Bold is the man! who, in this nicer age,
Presumes to tread the chaste corrected stage.
Now, with gay tinsel arts, we can no more
Conceal the want of Nature's sterling ore.
Our spells are vanish'd, broke our magic wand,
That used to wast you over sea and land.
Before your light the fairy people fade,
The demons fly-the ghost itself is laid.
In vain of martial scenes the loud alarms,
The mighty prompter thundering out to arms,
The playhouse posse clattering from afar,
The close-wedged battle, and the din of war.

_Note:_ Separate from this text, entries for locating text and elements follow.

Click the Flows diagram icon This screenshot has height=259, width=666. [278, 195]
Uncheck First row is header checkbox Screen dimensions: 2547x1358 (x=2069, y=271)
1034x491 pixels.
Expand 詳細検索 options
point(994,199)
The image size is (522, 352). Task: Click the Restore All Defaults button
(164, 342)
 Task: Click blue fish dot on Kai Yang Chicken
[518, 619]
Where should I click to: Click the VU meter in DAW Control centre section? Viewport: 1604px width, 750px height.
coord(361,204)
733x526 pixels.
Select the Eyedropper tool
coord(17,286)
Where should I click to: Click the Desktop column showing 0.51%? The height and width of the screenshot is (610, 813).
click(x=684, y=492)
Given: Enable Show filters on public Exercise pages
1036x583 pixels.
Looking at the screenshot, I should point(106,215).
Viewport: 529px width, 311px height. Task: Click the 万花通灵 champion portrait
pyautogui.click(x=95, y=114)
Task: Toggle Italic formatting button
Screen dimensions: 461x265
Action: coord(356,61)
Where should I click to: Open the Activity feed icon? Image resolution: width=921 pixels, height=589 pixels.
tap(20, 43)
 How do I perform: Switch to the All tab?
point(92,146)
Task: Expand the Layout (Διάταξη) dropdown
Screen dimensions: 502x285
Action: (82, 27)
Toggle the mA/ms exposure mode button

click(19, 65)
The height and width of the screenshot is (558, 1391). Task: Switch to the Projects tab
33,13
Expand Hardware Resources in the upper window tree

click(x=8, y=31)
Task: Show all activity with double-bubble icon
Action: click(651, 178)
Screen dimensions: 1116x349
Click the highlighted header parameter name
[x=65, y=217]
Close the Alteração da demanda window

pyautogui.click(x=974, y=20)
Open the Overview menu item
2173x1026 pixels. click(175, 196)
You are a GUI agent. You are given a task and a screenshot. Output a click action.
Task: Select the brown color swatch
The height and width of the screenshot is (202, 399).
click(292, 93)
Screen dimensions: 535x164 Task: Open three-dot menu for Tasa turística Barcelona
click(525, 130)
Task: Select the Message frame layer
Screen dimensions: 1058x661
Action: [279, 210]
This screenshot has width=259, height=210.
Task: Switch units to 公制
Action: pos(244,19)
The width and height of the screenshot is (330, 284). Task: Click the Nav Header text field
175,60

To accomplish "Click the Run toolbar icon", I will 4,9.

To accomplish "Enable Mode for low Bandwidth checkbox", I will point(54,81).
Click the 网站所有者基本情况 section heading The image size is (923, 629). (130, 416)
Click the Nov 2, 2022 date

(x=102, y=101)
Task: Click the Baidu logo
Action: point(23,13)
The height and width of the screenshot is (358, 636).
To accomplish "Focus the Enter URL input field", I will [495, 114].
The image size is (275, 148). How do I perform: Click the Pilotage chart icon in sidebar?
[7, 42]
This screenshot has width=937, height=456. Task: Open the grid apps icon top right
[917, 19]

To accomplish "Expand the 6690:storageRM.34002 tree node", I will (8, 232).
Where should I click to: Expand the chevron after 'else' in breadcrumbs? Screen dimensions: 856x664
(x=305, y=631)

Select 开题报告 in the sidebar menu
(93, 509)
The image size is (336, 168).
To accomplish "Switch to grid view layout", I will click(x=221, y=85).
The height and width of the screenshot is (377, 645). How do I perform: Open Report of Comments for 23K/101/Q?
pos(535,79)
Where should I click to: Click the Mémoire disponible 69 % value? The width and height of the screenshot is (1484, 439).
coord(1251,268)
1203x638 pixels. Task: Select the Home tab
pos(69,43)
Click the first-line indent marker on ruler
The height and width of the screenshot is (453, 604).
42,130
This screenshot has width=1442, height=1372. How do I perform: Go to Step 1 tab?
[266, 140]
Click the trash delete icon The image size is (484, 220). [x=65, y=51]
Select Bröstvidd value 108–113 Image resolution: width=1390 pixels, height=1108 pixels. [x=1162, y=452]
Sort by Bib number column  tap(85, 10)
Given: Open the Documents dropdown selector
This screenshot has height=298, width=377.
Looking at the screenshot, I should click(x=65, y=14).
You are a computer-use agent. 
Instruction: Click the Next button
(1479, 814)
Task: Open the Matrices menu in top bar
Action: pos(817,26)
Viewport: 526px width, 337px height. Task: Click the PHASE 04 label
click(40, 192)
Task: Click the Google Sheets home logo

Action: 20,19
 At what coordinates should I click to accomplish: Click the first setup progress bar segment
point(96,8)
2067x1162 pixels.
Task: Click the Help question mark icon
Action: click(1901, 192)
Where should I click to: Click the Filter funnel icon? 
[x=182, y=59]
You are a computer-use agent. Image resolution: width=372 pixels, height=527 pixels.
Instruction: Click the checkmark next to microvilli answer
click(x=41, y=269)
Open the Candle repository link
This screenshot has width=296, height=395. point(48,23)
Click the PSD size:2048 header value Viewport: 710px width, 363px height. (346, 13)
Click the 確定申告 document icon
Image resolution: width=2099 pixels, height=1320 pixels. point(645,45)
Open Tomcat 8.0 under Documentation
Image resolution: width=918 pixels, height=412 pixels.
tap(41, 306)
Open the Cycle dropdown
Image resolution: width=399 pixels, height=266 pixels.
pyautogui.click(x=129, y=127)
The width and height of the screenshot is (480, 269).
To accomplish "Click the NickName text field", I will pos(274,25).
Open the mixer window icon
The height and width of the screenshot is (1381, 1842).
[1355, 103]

Now, e'en the senate seldom we convene:
The yawning fathers nod behind the scene.
Your taste rejects the glittering false sublime,
To sigh in metaphor, and die in rhyme.
High rant is tumbled from his gallery throne:
Description dreams-nay, similies are gone.
What shall we then? to please you how devise
Whose judgment sits not in your ears and eyes?
Thrice happy! could we catch great Shakespeare's art,
To trace the deep recesses of the heart;
His simple plain sublime, to which is given
To strike the soul with darted flame from heaven:
Could we awake soft Otway's tender woe,
The pomp of verse and golden lines of Rowe.
We to your hearts apply; let them attend;
Before their silent candid bar we bend.
If warm'd, they listen, 'tis our noblest praise;
If cold, they wither all the Muse's bays.